PROBLEM DETAILS:
Extract, from the records beneath this instruction, each line that contains the word "computer".

SUPPLIED MATERIAL:
BEGIN

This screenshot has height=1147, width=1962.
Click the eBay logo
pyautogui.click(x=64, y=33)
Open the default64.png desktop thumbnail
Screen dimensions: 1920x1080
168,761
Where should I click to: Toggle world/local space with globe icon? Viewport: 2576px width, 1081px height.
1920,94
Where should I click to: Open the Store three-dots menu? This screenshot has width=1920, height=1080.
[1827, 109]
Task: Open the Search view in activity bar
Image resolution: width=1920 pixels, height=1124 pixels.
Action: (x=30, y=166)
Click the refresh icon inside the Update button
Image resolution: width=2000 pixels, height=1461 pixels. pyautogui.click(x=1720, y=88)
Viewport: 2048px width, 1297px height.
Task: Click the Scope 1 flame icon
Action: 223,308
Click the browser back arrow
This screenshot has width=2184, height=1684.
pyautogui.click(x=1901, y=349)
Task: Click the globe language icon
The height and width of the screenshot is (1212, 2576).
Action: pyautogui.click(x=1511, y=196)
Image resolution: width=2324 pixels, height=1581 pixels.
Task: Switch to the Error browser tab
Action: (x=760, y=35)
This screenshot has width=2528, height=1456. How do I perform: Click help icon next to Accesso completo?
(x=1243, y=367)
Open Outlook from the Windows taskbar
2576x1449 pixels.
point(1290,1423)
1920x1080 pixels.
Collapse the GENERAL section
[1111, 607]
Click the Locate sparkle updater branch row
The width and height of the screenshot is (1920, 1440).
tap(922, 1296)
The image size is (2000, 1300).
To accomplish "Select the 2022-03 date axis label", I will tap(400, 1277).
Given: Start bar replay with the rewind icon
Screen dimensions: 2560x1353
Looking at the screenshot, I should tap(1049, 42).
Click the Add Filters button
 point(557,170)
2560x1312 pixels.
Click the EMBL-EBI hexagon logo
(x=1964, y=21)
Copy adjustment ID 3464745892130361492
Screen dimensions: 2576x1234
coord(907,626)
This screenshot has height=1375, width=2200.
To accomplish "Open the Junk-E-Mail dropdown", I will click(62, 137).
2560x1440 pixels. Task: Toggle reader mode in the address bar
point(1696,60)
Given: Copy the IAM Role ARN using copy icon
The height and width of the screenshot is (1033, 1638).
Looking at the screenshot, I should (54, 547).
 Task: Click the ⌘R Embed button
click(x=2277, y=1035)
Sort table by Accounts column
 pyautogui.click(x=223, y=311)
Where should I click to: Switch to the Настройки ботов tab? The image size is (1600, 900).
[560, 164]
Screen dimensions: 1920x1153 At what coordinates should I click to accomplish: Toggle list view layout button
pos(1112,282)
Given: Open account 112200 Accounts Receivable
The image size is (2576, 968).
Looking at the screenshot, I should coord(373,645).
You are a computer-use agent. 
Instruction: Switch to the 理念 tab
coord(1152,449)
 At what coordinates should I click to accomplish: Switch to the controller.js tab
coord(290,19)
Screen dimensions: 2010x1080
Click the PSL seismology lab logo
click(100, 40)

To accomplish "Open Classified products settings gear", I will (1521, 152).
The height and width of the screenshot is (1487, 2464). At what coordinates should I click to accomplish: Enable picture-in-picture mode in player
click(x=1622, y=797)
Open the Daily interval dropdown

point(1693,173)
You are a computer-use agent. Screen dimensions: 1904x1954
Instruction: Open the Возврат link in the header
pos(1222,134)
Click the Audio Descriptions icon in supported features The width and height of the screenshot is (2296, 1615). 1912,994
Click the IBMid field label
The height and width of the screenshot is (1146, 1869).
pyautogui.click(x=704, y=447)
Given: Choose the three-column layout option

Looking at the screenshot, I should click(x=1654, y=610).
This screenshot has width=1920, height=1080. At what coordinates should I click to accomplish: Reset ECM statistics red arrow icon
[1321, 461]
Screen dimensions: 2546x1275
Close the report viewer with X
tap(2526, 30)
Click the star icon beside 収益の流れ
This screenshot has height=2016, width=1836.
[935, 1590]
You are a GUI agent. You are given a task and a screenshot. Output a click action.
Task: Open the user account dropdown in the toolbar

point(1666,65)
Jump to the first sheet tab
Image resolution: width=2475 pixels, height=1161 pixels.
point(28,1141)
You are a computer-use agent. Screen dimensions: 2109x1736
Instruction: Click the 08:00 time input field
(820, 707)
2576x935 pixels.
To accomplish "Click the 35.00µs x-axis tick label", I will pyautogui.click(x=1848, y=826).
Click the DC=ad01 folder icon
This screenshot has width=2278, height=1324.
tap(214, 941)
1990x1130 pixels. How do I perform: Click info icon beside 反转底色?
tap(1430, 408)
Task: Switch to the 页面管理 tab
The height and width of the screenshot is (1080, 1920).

END

RESPONSE TO THE TASK:
You are a computer-use agent. 
You are a computer-use agent. Screen dimensions: 1904x1954
You are a computer-use agent. Screen dimensions: 2109x1736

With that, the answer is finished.